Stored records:

● ● ● ● ● ● ●

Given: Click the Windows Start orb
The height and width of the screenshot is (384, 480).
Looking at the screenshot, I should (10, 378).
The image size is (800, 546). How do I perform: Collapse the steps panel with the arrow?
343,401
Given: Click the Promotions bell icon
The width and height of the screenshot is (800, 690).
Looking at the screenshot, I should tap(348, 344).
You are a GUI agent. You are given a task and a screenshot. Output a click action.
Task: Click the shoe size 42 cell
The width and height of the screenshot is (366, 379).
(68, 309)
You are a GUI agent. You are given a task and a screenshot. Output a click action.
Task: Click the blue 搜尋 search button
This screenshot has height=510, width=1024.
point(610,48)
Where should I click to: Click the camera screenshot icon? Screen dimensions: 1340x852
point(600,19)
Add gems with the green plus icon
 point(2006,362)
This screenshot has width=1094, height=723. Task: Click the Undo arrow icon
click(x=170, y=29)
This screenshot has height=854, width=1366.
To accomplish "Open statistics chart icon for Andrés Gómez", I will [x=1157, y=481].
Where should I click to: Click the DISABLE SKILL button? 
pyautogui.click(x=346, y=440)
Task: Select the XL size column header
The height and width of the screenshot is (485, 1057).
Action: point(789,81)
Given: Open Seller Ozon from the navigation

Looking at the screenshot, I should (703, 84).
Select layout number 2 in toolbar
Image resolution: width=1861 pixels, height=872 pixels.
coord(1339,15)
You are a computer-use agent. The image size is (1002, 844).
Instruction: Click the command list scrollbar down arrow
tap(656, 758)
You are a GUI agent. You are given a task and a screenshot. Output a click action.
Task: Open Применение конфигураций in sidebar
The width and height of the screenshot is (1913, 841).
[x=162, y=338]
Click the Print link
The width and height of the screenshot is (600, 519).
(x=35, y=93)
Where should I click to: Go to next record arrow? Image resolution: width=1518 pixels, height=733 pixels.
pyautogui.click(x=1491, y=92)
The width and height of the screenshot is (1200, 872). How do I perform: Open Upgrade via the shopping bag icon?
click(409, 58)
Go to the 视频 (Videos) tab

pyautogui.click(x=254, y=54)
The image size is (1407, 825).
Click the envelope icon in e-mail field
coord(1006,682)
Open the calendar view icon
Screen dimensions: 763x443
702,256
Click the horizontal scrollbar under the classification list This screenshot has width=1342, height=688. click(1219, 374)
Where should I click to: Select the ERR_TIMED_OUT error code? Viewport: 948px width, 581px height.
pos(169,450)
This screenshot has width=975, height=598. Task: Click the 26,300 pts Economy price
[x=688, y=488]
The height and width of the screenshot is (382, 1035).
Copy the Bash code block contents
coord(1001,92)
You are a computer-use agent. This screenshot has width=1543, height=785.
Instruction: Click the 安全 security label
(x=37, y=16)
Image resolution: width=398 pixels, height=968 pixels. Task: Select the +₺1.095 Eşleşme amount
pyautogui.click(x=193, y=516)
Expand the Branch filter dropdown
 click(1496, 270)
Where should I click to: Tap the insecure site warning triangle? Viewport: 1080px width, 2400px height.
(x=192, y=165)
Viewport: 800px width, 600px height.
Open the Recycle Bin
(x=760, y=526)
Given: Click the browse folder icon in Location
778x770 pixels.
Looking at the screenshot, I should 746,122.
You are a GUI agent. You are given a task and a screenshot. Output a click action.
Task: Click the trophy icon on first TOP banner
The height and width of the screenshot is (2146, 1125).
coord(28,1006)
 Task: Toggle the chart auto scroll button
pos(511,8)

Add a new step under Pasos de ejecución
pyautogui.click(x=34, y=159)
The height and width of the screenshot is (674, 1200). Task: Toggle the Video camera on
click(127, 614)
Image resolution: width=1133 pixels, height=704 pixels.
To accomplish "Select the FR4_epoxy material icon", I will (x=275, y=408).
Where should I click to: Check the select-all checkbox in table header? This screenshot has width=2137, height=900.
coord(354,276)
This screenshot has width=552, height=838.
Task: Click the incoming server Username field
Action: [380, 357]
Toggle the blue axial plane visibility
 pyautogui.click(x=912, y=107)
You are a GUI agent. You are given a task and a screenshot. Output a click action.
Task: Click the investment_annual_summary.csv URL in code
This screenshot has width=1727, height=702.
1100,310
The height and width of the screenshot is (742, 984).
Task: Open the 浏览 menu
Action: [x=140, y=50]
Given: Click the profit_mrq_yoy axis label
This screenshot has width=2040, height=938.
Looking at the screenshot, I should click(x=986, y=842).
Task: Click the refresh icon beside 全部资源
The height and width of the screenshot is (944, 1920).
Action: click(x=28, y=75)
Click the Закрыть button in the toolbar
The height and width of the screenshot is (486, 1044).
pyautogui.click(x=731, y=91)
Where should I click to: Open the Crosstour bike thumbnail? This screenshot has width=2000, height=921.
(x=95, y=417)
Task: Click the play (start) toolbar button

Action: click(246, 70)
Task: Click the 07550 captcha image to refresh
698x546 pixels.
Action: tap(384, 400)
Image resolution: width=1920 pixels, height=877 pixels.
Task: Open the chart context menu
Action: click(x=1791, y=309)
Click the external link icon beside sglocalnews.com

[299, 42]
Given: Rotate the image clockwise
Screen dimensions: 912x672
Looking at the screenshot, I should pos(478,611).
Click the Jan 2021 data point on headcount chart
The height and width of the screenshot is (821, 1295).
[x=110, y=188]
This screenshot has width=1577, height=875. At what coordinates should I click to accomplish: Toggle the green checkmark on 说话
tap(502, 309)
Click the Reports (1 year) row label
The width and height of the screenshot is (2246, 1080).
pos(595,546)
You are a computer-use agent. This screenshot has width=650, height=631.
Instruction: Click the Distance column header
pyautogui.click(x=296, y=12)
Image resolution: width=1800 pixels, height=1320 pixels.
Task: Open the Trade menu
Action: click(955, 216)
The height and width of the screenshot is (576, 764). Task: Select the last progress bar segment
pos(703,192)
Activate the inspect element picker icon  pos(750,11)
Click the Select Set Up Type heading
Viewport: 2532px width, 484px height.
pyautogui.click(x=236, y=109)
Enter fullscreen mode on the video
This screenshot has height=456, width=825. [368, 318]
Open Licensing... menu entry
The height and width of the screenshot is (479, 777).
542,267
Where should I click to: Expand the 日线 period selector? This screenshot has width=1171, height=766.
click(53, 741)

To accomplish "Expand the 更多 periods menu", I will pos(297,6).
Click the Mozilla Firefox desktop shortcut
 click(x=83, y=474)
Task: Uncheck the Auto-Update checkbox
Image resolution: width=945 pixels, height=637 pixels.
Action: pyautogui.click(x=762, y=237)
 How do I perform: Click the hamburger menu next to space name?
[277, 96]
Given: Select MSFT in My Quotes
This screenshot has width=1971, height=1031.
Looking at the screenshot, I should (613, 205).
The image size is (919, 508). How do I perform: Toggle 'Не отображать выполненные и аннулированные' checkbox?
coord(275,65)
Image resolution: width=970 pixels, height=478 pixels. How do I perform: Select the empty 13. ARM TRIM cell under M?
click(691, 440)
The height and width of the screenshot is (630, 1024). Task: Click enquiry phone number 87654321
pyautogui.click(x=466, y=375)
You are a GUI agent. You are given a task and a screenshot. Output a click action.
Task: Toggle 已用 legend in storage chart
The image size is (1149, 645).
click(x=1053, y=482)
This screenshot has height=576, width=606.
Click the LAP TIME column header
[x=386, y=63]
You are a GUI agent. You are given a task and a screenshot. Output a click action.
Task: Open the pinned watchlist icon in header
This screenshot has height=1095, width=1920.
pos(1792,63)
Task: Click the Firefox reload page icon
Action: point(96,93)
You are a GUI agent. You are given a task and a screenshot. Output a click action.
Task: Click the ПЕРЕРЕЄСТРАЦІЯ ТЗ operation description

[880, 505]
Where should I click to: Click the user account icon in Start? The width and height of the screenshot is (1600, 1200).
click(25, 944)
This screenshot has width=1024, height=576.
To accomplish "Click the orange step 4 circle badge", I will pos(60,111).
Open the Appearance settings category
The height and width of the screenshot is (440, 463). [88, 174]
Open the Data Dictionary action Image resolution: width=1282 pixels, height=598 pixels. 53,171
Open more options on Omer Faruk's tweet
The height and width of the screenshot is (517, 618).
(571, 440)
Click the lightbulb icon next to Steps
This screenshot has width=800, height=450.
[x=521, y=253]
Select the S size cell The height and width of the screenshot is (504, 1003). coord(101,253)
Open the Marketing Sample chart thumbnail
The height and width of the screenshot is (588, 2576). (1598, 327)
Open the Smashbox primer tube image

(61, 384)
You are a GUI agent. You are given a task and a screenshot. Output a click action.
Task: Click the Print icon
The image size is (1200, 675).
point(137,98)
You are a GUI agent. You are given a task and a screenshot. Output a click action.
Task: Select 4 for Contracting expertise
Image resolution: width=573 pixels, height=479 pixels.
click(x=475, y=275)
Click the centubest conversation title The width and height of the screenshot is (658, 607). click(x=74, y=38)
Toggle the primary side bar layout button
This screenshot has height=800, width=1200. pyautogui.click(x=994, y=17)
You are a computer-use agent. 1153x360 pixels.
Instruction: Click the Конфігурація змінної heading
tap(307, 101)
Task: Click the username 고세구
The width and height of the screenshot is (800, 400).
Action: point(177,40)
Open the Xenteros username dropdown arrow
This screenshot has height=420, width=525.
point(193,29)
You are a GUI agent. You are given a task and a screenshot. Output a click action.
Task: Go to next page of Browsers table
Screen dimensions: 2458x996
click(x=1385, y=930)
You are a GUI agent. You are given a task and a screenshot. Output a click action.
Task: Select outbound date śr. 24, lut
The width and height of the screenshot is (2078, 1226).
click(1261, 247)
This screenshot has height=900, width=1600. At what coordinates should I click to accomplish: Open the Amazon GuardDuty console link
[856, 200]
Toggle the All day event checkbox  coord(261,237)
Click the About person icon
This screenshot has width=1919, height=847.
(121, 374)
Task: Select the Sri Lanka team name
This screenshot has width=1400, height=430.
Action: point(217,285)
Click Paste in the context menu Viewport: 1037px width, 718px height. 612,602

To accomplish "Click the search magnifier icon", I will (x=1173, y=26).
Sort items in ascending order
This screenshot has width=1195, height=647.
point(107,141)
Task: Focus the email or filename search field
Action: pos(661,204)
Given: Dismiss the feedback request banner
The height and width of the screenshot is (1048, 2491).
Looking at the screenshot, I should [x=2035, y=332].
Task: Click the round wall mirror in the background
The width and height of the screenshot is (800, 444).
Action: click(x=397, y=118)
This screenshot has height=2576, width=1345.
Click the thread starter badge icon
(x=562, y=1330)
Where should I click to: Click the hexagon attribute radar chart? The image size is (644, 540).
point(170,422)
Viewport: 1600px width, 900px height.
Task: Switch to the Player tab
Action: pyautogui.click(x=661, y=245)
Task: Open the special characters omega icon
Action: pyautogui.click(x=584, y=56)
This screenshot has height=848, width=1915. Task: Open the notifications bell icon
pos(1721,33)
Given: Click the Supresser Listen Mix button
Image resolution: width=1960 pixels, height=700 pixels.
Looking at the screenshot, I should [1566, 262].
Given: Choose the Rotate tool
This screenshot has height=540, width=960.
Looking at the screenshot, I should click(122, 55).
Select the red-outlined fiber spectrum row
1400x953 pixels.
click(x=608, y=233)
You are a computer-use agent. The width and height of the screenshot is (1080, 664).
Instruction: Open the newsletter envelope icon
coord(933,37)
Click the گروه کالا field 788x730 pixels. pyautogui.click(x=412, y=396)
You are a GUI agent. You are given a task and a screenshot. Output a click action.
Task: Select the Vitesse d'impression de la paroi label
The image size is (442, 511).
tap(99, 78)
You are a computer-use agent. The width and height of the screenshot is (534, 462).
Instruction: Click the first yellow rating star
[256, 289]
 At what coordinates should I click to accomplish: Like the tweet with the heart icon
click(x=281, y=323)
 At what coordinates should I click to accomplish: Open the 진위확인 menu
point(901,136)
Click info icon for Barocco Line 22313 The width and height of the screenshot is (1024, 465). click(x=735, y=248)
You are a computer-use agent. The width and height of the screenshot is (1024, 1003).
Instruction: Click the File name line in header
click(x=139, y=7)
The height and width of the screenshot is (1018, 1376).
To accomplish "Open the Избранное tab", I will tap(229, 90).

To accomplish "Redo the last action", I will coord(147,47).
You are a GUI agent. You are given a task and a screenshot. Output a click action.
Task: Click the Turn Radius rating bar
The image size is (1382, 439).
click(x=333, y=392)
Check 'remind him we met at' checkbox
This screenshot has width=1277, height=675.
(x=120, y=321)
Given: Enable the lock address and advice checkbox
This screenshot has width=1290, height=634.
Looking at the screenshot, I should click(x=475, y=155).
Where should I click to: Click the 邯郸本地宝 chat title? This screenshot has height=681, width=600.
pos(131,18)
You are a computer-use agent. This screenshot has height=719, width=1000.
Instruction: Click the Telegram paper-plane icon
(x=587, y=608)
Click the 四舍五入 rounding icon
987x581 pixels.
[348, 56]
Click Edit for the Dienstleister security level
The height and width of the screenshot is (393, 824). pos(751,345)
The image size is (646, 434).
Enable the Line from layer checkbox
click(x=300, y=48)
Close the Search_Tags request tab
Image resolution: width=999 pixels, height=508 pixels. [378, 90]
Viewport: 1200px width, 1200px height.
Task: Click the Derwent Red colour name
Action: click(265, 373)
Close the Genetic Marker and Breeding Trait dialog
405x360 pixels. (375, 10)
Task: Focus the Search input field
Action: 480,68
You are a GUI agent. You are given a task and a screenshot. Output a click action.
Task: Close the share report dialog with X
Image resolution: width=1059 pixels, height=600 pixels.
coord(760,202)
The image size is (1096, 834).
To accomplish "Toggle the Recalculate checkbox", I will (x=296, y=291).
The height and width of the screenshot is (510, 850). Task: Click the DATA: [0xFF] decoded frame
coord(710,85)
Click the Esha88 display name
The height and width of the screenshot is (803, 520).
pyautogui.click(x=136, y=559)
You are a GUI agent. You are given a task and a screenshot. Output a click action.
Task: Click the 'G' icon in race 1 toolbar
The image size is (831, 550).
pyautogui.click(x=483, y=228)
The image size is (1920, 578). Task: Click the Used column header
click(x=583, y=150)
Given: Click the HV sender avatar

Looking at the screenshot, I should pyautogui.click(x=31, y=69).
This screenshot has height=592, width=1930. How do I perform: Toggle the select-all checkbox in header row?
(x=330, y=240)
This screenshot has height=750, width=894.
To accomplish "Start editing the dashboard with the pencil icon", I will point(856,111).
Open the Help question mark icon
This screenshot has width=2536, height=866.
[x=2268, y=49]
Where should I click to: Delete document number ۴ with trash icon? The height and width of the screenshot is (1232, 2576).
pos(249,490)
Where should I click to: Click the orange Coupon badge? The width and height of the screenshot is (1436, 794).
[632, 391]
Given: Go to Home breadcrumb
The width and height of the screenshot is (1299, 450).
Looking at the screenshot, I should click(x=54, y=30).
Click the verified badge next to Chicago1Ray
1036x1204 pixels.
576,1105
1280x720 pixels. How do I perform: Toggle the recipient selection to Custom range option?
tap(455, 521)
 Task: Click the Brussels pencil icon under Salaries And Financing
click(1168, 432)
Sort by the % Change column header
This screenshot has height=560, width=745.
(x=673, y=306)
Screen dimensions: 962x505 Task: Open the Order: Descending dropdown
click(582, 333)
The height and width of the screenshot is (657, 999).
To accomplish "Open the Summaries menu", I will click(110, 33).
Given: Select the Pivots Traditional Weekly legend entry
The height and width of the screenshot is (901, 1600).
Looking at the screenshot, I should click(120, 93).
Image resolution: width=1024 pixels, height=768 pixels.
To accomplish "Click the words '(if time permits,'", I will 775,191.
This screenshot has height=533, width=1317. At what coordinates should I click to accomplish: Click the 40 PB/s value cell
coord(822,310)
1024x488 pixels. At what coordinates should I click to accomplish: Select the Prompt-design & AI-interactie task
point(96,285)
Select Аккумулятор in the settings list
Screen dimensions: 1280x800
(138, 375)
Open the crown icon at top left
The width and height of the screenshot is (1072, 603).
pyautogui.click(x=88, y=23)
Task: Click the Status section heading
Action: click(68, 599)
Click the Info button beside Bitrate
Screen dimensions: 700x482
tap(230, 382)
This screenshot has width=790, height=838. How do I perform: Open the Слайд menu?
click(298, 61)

● ● ● ● ● ● ●

> **Aim of the exercise**: Wherever the string "Rotate" occurs in the entries, copy that whole line.

> **Solution for this problem**:
Given: Rotate the image clockwise
Given: Choose the Rotate tool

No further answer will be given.